I hosted a Twitter space to discuss the differences between devops and Site Reliability Engineering (SRE). It was very insightful and I was lucky to have amazing guests Liz Fong-Jones and Emily Freeman who I learned a lot from.
If you have the time available you should listen to it here. https://twitter.com/i/spaces/1BdGYwZvaByxX
If you don’t have the time, here’s a summary.
My first observation was that devops—in its intended form—required an org chart that was decentralized. SRE took an exact opposite approach and centralized the responsibility of reliability in a role. Sometimes SRE roles work on product teams, but they often report to a central SRE org and not the team manager.
For years the devops community fought, and lost, the battle to keep “devops” out of job titles. It wasn’t a single person’s responsibility to create a culture that fostered learning and full application life cycle responsibility.
Devops requires companies to work inefficiently because you have a lot of role duplication on teams, but you gain in speed and flexibility in team ownership. Devops jobs became new names for sysadmins, Jenkins administers, and occasionally a permanent member of an application team.
DevOps optimized for team agility— Justin Garrison (@rothgar) August 20, 2022
SRE optimizes for global efficiency
To have independent teams you will pay more for people and duplication but gain from localized optimizations (eg a learning and experimentation culture) https://t.co/V0L62Dbrao
Along came SRE—straight out of Google.
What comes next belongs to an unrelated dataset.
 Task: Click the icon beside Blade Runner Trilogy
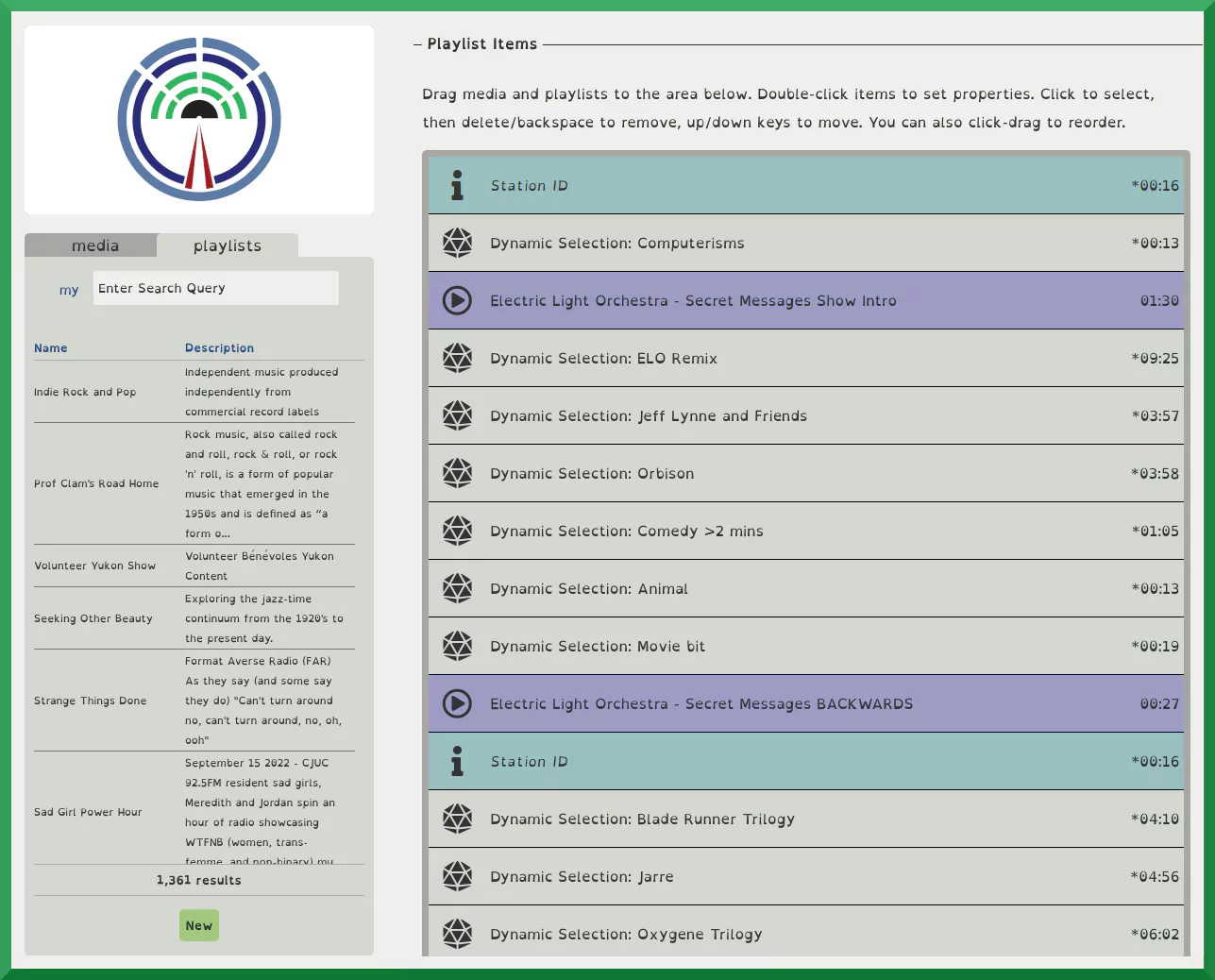(x=457, y=819)
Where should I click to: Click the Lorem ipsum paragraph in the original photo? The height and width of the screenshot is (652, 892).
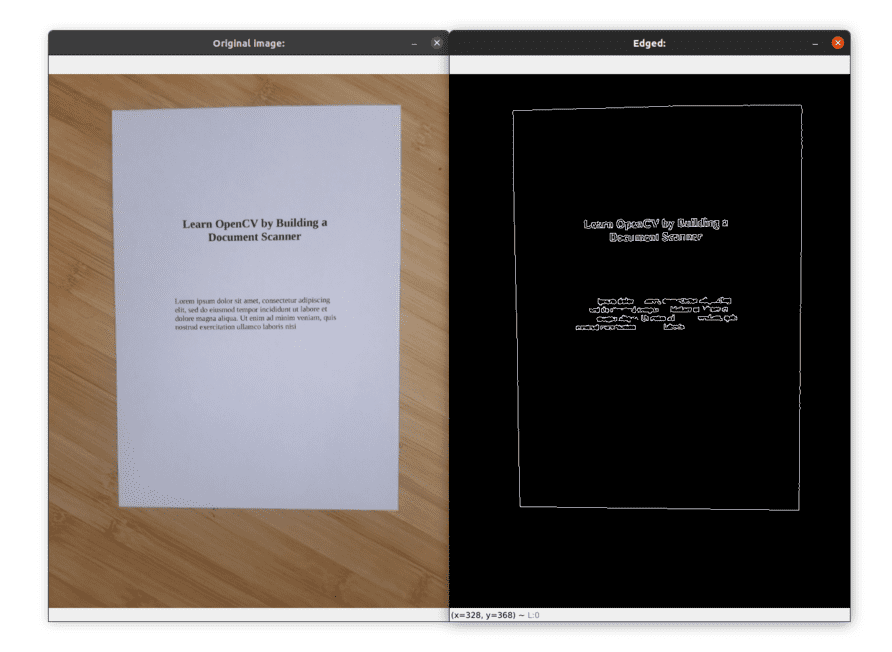pos(255,313)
SRE was easier to adopt for a lot of organizations because the reporting structure and centralization of expertise already existed in most large organizations. It’s harder to restructure an organization to allow self-sustaining, independent teams (i.e. devops) than it is to change the expertise on existing team structures (i.e. SRE).
Liz and Emily both brought up some great questions and observations about each option. Here are some of my highlights from the space.
Shifting things left to be addressed earlier in development doesn’t work for everything. DevSecOps tries to bring security into the early development cycle, but if you shift everything left you just end up with a pile with so much you can’t move forward. You need to be selective with what is important early on.
“Debt is an investment. You take on debt to generate value and when you have sufficient value you begin to pay down the debt.” - Liz
Blurring the line between pre/post production and allowing developers to work more safely in production is a good thing. Don’t spend infinite amount of time or money trying to make test environments look exactly like production.
More teams and roles are having software development problems the more they use software defined infrastructure. Examples of network engineers now deploying VPCs instead of physical switches.
Both structures need to focus on sustainability and need a voice at the executive level. If your company doesn’t have a director or executive level IC path then you won’t be able to help make decisions at that level. The most critical of which is how the org is structured.
Platform teams focus on UX and defaults for development teams. They are centralized for good and bad reasons. It allows for easier sharing between teams, developer on-boarding, and helping teams learn and apply lessons from others. Platform teams need internal developer advocates.
Mandated platforms are not successful.